While the principal source of guidance during the process of choosing specialization areas and a research topic is the thesis advisor, it is strongly advised that the student maintain contact with all members of his/her Supervisory Committee. It is suggested that the student meet with the Supervisory Committee at least once a year to discuss his/her progress until the doctoral thesis is completed.
This change has been approved and was voted on by the amath faculty.
Examination requirements for the Ph.D. program
Students in the Ph.D. program need to pass the following exams:
Satisfactory performance and progress
At all times, students need to make satisfactory progress towards finishing their degree. Satisfactory progress in course work is based on grades, which are expected to be 3.4/4.0 or better. Satisfactory progress on the examination requirements consists of passing the different exams in a timely manner. Departmental funding is contingent on satisfactory progress.
The Graduate School rules regarding satisfactory progress are outlined in Graduate School Memorandum No. 16
Suggested academic workload
A full-time student is expected to continue to register for at least ten (10) quarter credits. These credits may initially include course work related to the specialization areas, or other areas suggested by the Supervisory Committee.
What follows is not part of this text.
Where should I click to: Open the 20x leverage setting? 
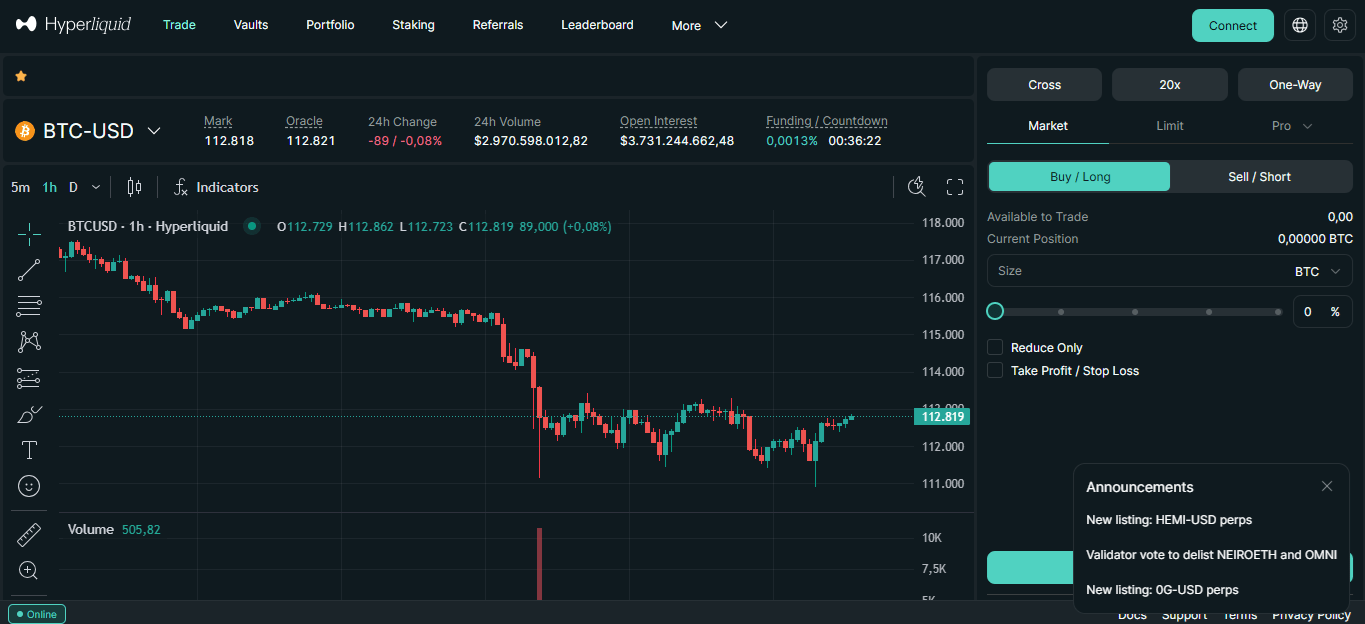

If the dissertation advisor is not on the Applied Mathematics faculty, the Doctoral Dissertation credits will be equitably distributed between AMATH 800 and the advisor's departmental 800 registration.
Annual Progress Report
Students are required to submit an Annual Progress Report to the Graduate Program Coordinator by the second week of Spring Quarter each year. The annual progress report should contain the professional information related to the student's progress since the previous annual report. It should contain information on courses taken, presentations given, publications, thesis progress, etc., and be signed by the student's advisor. Students should regard the Annual Progress Report as an opportunity to self-evaluate their progress towards completing the PhD. The content of the Annual Progress Report is used to ensure the student is making satisfactory progress towards the PhD degree.
Financial support for Doctoral studies is limited to five years after admission to the Ph.D. program in the Department of Applied Mathematics. Support for an additional period may be granted upon approval of a petition, endorsed by the student's thesis supervisor, to the Graduate Program Coordinator.
Master of Science program
Students in the Ph.D. program obtain an M.Sc. Degree while working towards their Ph.D. degree by satisfying the requirements for the M.Sc. degree. For the Final Examination in the M.Sc. Program, Ph.D. Students are expected to give a 25 minute presentation in the autumn quarter of their second year on their Ph.D. research to that point.